■ **TASK DETAILS**: When you reach the line that contains "Screen dimensions: 1500x812" below, transcribe it and each line after it word for word to the end of the records, omitting pictures.

--- MATERIAL TO PROCESS Enclosed Below ---

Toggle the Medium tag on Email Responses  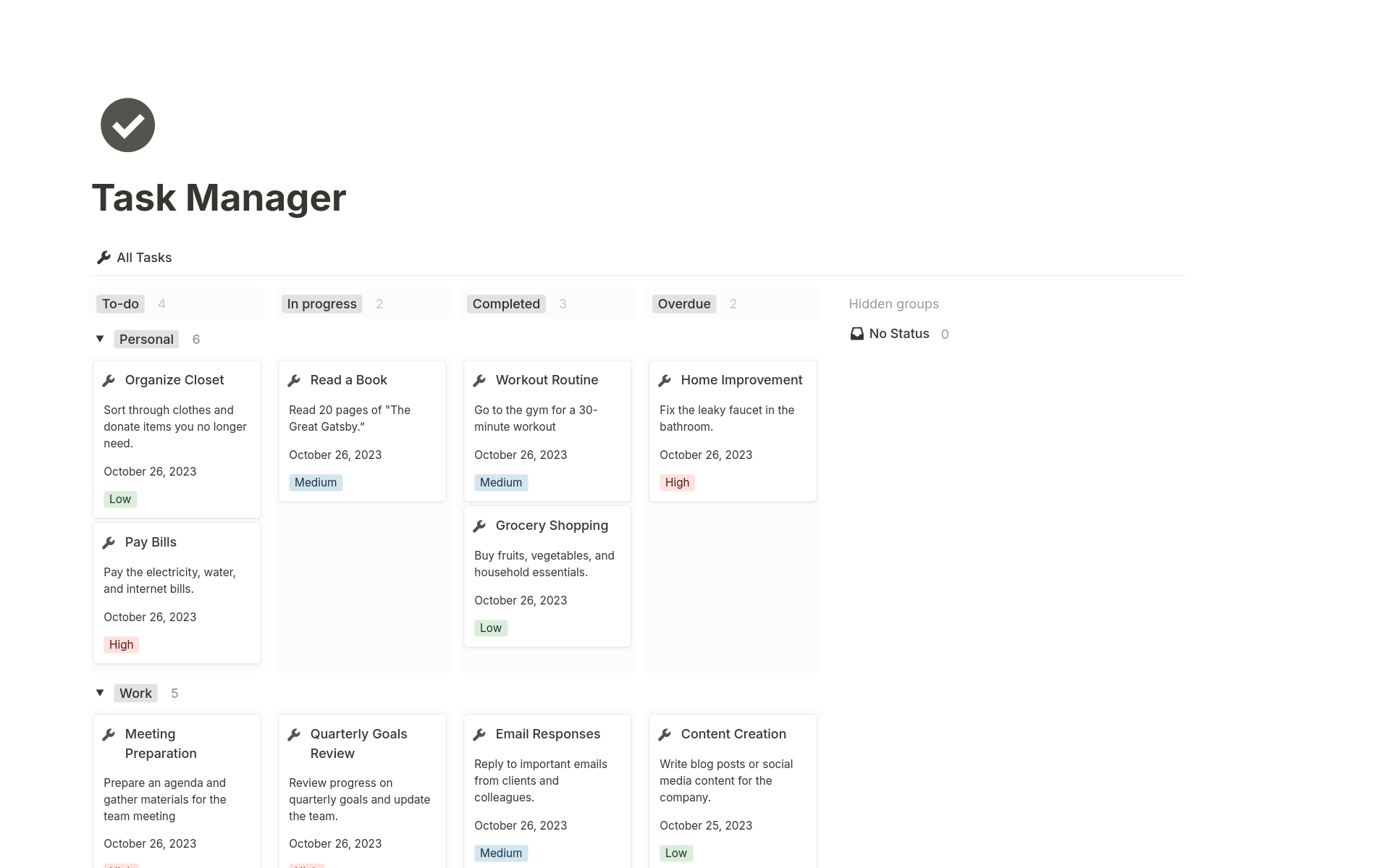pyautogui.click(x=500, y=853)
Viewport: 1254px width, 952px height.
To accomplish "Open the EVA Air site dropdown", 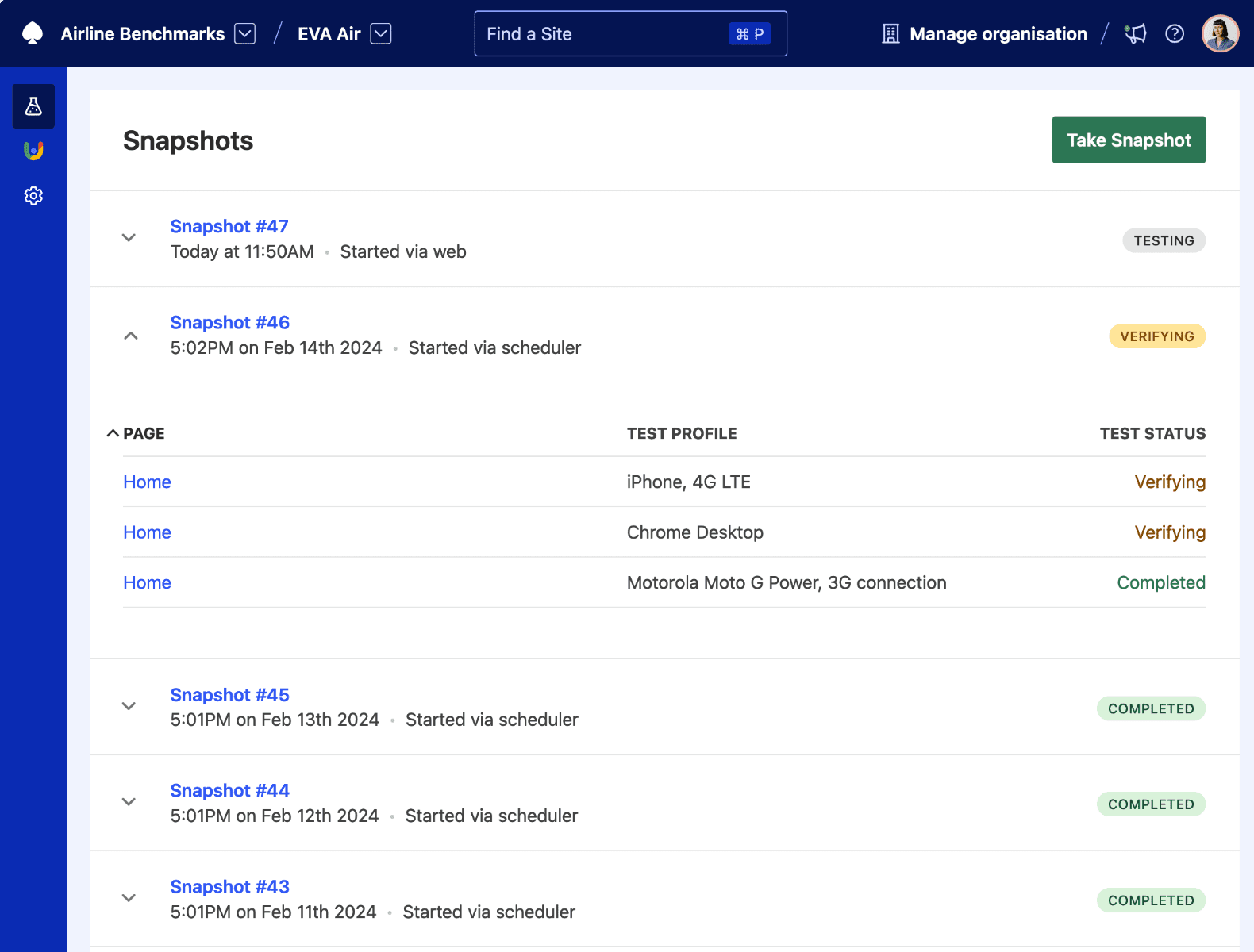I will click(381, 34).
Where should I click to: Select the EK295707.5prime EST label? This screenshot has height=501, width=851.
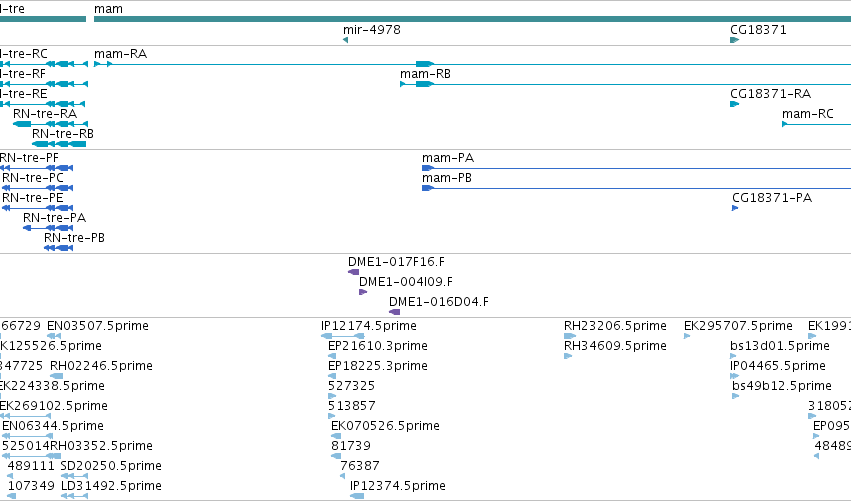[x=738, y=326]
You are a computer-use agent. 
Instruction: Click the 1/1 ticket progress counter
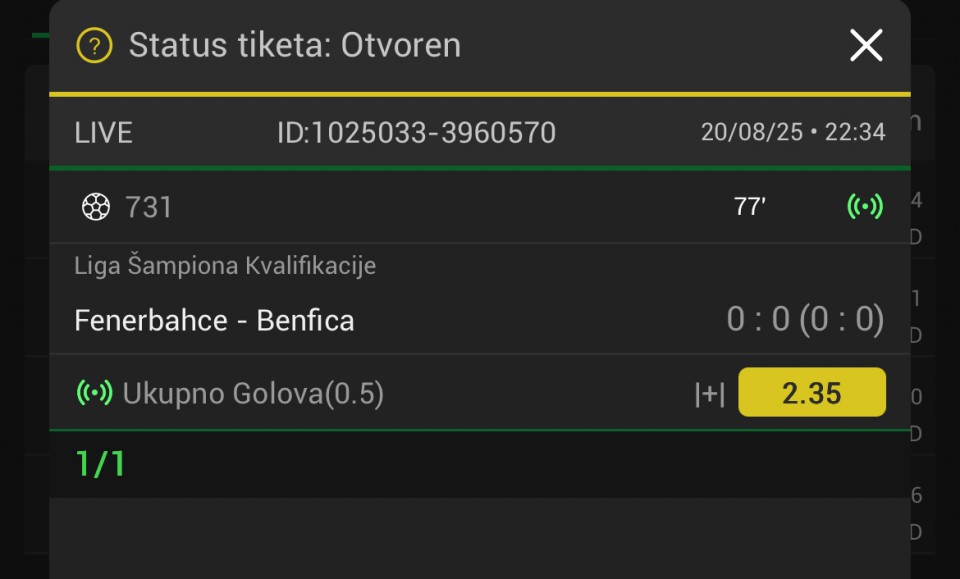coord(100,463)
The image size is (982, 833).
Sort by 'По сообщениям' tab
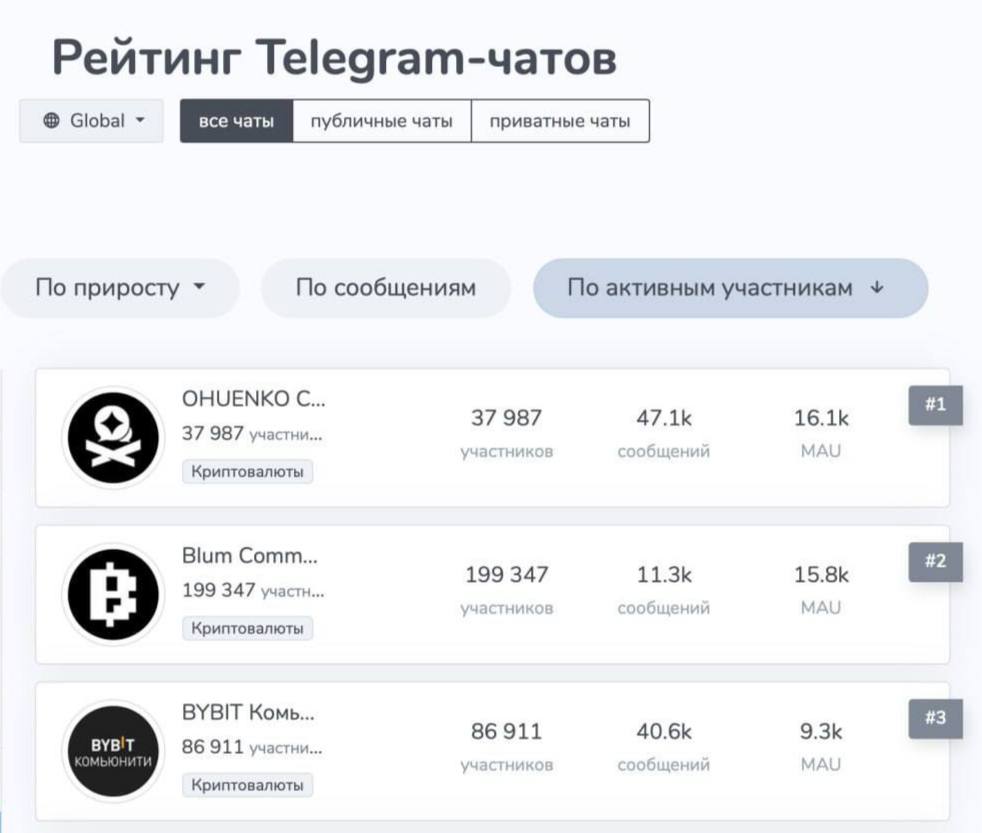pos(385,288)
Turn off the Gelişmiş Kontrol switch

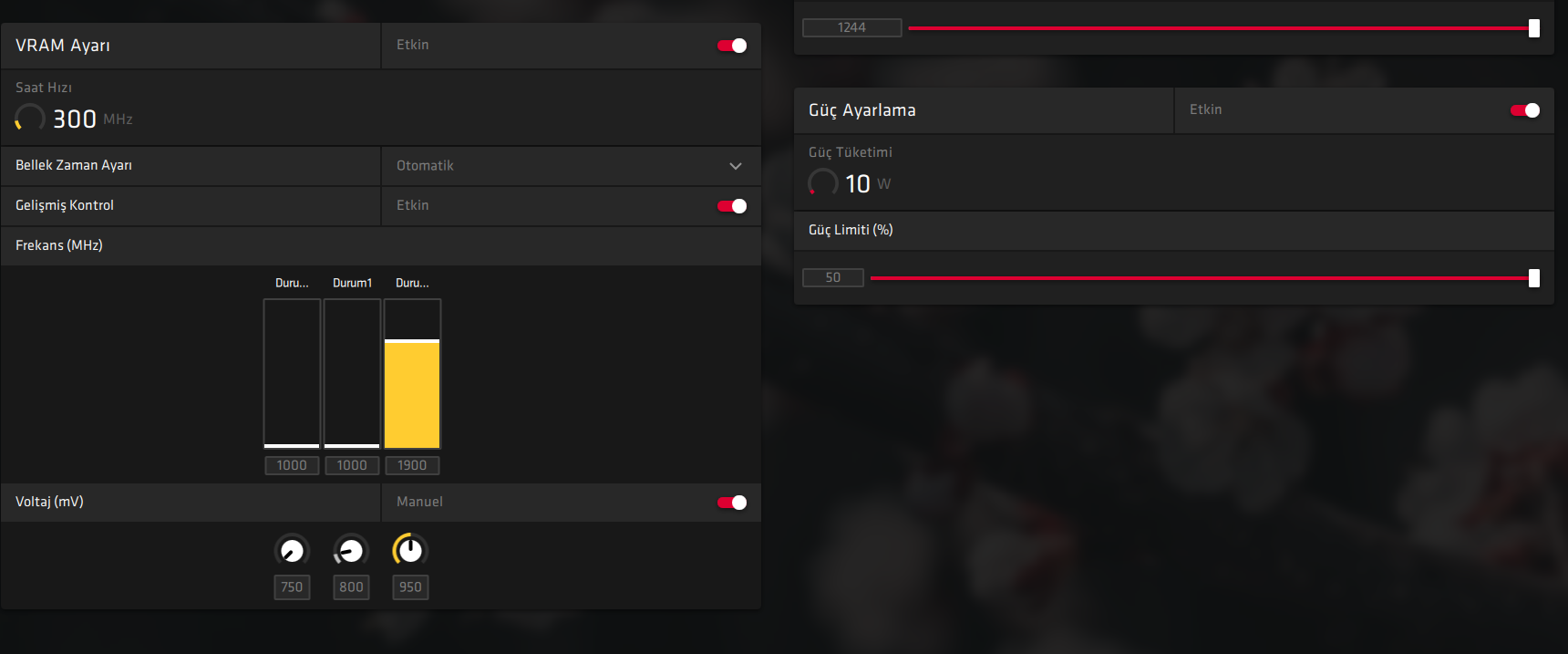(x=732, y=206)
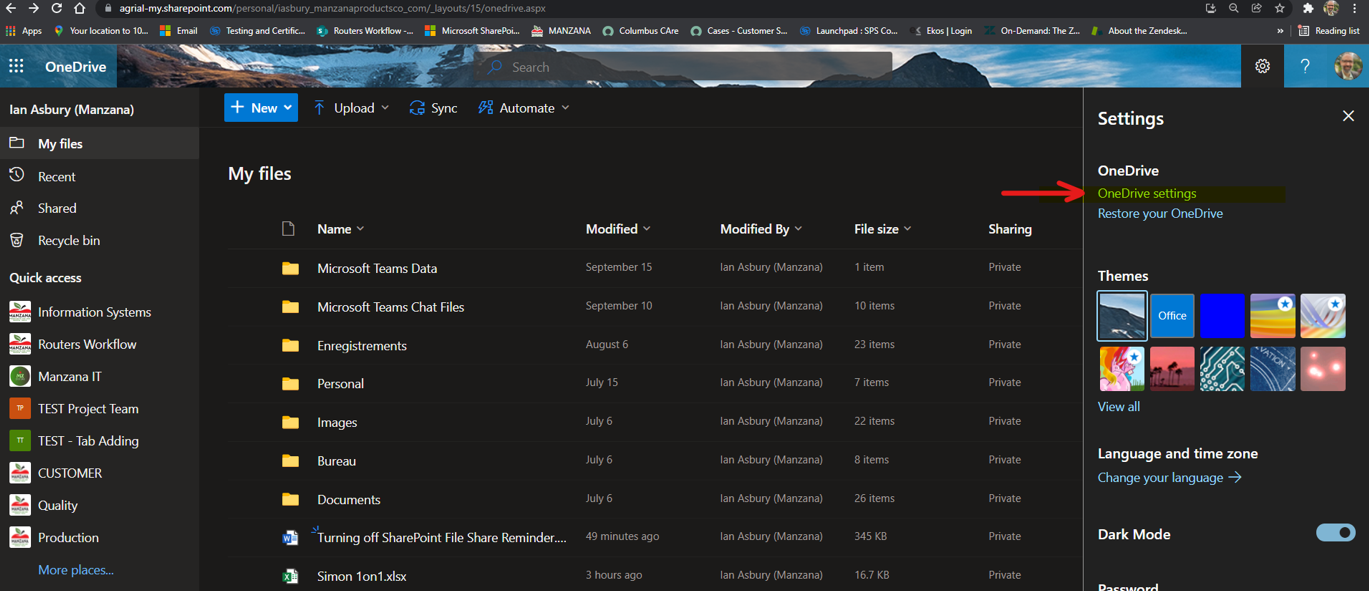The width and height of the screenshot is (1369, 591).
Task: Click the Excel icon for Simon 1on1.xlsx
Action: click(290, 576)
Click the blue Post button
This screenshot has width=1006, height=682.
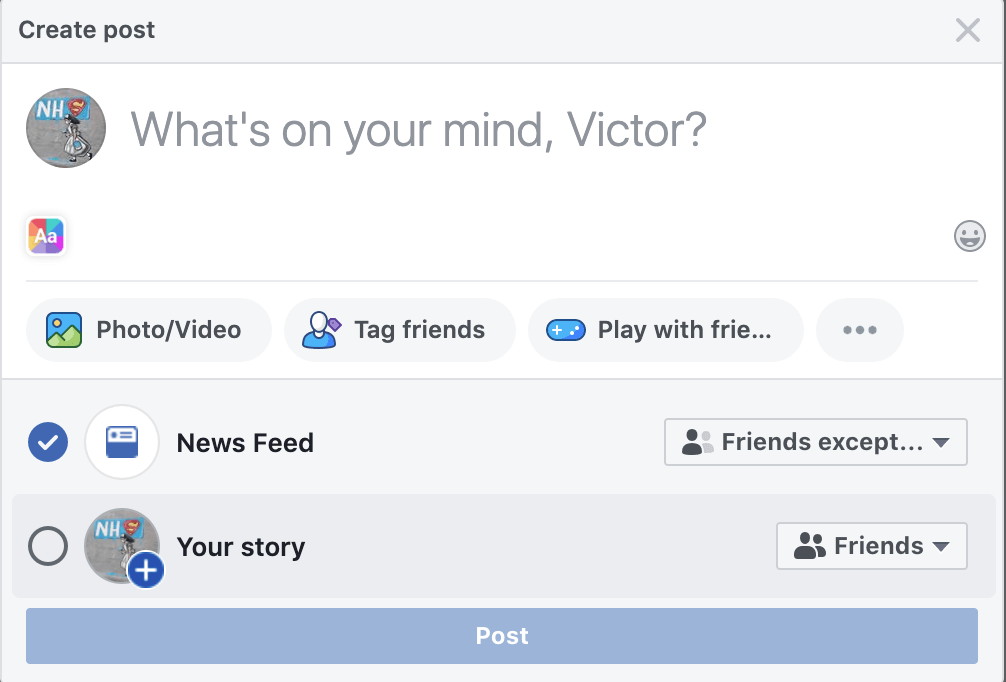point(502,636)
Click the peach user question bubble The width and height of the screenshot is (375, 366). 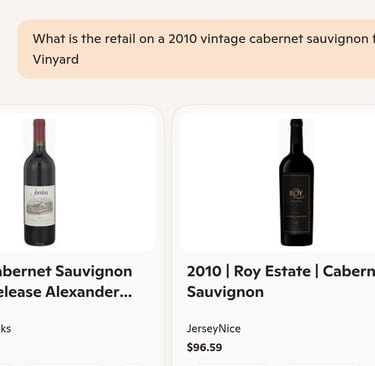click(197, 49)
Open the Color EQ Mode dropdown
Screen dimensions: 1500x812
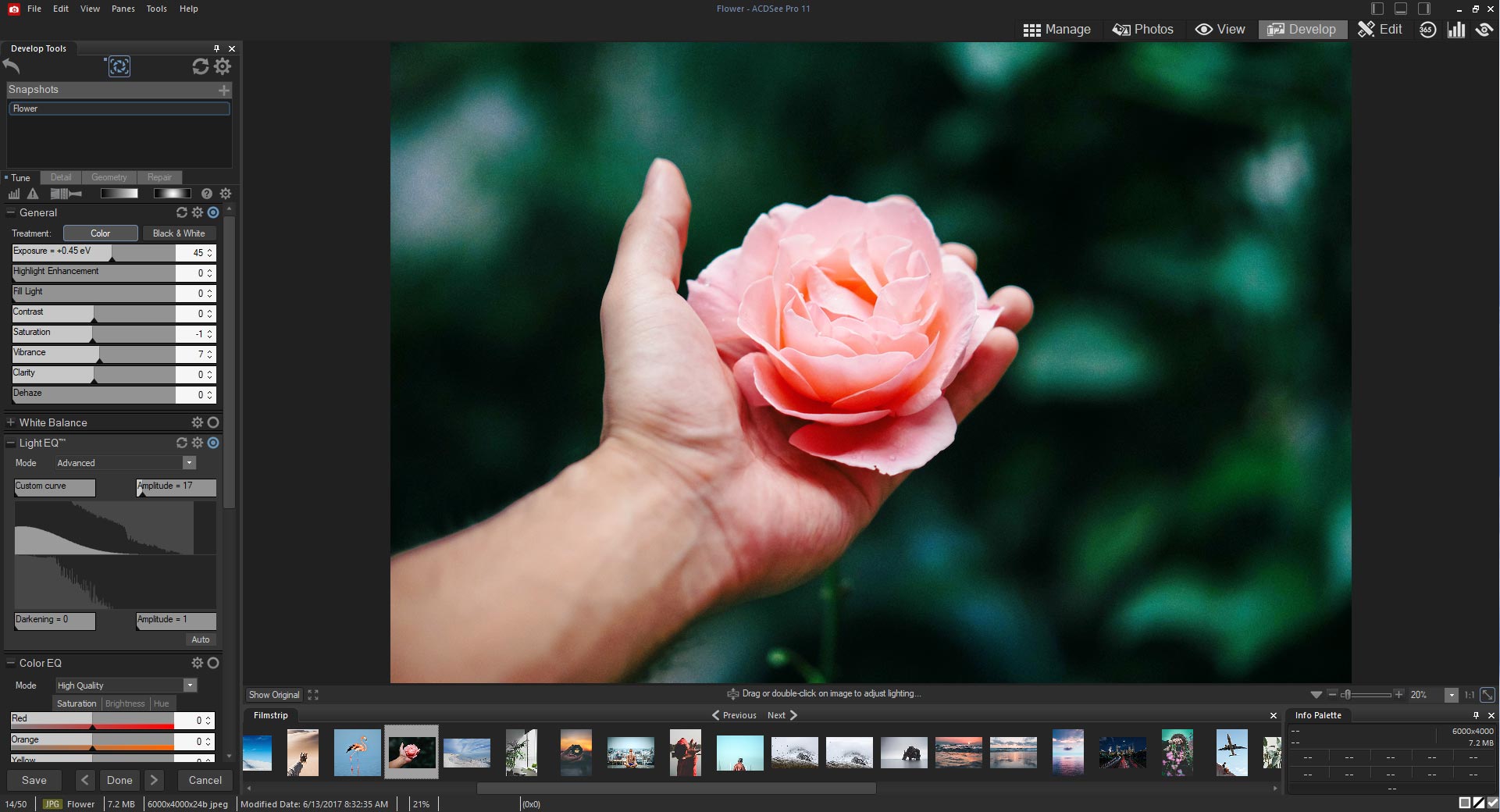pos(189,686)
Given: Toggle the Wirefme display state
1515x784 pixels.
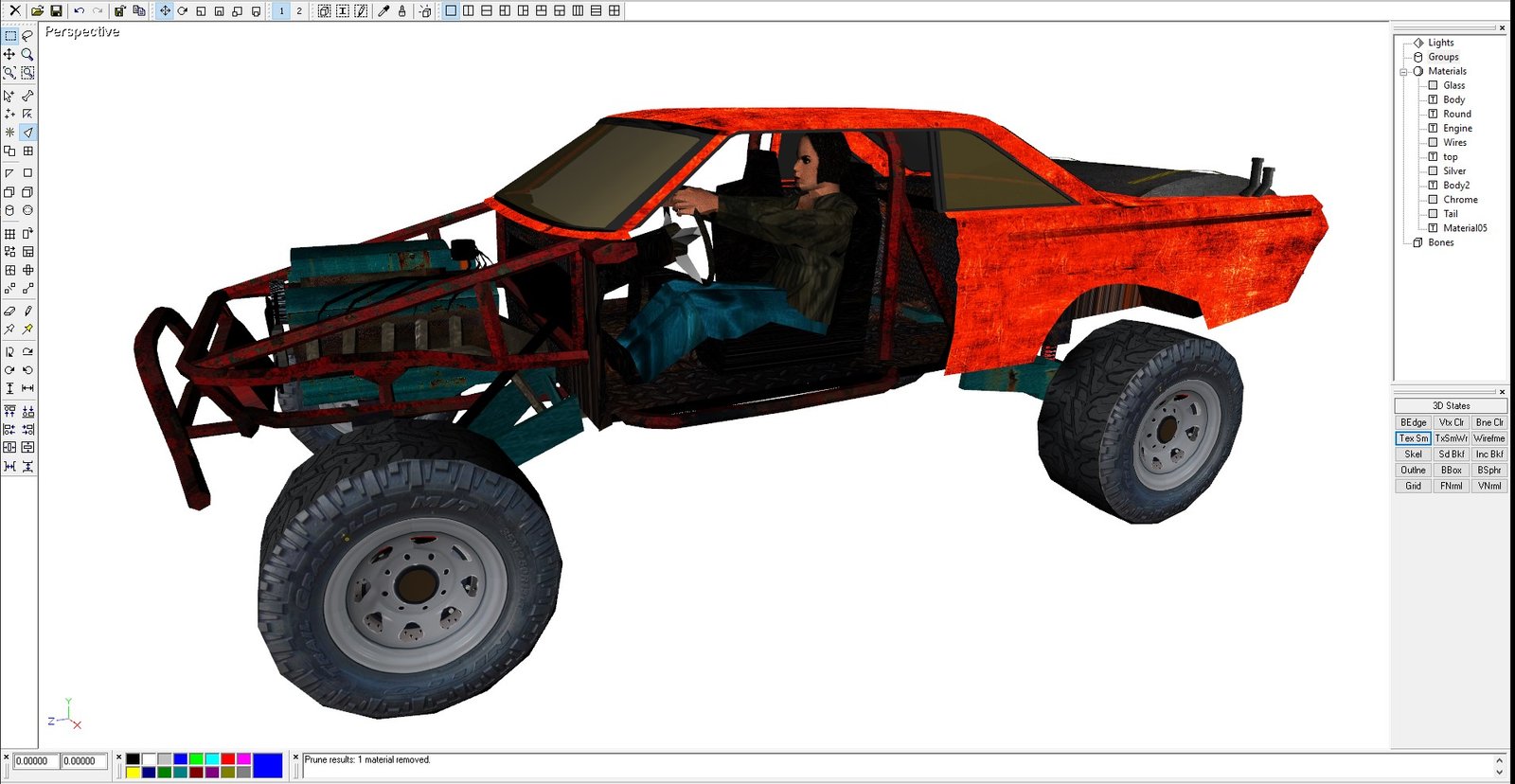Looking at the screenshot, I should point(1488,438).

--- End of Enclosed MATERIAL TO PROCESS ---

■ **SOLUTION TO THIS EXERCISE**:
Screen dimensions: 1500x812
pos(189,686)
Given: Toggle the Wirefme display state
1515x784 pixels.
Looking at the screenshot, I should point(1488,438).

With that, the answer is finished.